Он наспех уладил свои отношения с одной редакцией, где надеялся получить осенью постоянную работу. Правда, теперь ему больше подошла бы должность какого-нибудь сельского писаря, секретарская работа в провинциальном местечке, среди крестьян, которая давала бы возможность вести пусть серенькую, но спокойную жизнь… Однако он еще раньше принял решение кончить курс. Уже записался в университете на следующий семестр. Поэтому осенью он возвратится в Каунас, начнет работать, возьмется за учебу… И постарается не встречаться с Юлией.

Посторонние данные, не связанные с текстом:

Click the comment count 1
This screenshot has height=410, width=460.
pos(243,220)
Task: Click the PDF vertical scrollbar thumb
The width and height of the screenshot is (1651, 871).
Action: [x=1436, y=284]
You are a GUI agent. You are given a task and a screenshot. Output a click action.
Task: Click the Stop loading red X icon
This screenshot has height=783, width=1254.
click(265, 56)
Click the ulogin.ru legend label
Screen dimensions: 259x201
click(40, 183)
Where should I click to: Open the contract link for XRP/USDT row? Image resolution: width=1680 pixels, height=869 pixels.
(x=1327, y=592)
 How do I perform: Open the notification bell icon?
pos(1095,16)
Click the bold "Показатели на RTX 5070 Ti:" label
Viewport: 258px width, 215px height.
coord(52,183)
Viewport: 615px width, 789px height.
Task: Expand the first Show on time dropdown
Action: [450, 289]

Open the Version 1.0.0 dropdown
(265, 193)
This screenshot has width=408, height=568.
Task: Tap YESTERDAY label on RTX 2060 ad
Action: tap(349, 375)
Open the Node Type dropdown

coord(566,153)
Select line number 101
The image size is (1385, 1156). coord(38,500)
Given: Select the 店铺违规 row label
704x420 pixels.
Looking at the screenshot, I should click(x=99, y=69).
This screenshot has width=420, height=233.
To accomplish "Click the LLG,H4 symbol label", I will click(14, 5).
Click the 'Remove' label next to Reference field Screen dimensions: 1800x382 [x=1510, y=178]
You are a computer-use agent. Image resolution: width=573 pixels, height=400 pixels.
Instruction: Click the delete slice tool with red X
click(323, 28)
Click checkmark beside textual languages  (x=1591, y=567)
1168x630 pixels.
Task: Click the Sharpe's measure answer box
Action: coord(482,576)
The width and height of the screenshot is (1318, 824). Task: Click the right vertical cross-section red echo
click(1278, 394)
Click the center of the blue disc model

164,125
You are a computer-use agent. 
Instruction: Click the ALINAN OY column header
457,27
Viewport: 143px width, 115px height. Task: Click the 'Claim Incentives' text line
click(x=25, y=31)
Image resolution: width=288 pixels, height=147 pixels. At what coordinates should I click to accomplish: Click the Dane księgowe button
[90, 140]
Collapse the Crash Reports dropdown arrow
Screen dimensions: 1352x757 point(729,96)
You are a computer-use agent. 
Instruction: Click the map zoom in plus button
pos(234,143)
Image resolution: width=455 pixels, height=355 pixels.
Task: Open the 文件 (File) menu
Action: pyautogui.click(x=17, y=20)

Но судьбе не было угодно считаться с его планами. Погруженный в свои мысли, он торопливо шагал по улице и замер, услышав голос Крауялене:
— Господин Домантас!
Перед ним стояла Юлия.
Он ниже, чем обычно, поклонился ей, поцеловал руку. Лицо Юлии было усталым и печальным. Домантас с душевной болью заглянул ей в глаза, но молчал — не находил слов. Она поняла это безмолвное выражение сочувствия и закусила губу, чтобы не расплакаться… Порылась в своем ридикюле, вытащила запечатанный конверт.
— Прошу вас… Это вам. От него.
Конверт без марки и штемпелей. Адрес надписан карандашом. Домантас покраснел и, продолжая молчать, сунул письмо в карман. Некоторое время они бок о бок шли по Аллее свободы, как бы забыв друг о друге.
Наконец Юлия нарушила молчание:
— Долго ли еще думаете пробыть в городе?
— Первого июля уезжаю в деревню. К своим. А вы?
— Я тоже очень хочу куда-нибудь уехать. Подальше от всех… Может быть, на Косу, в Ниду… Там безлюдно. Я должна рассеяться, забыть…
— Да-да, я понимаю… Я сочувствую, — пролепетал он.
— Придавило меня, не дай бог! Даже не предполагала, что иногда творится на свете…
— Очень мучительно. Горькое горе…
Домантасу было тяжело, он совсем не хотел поддерживать эту тему — слишком близкое, слишком трагическое событие… Каждое воспоминание, каждое слово могло разбередить кровоточащую рану. Но собеседница его всегда была склонна к разговорам о самом трудном.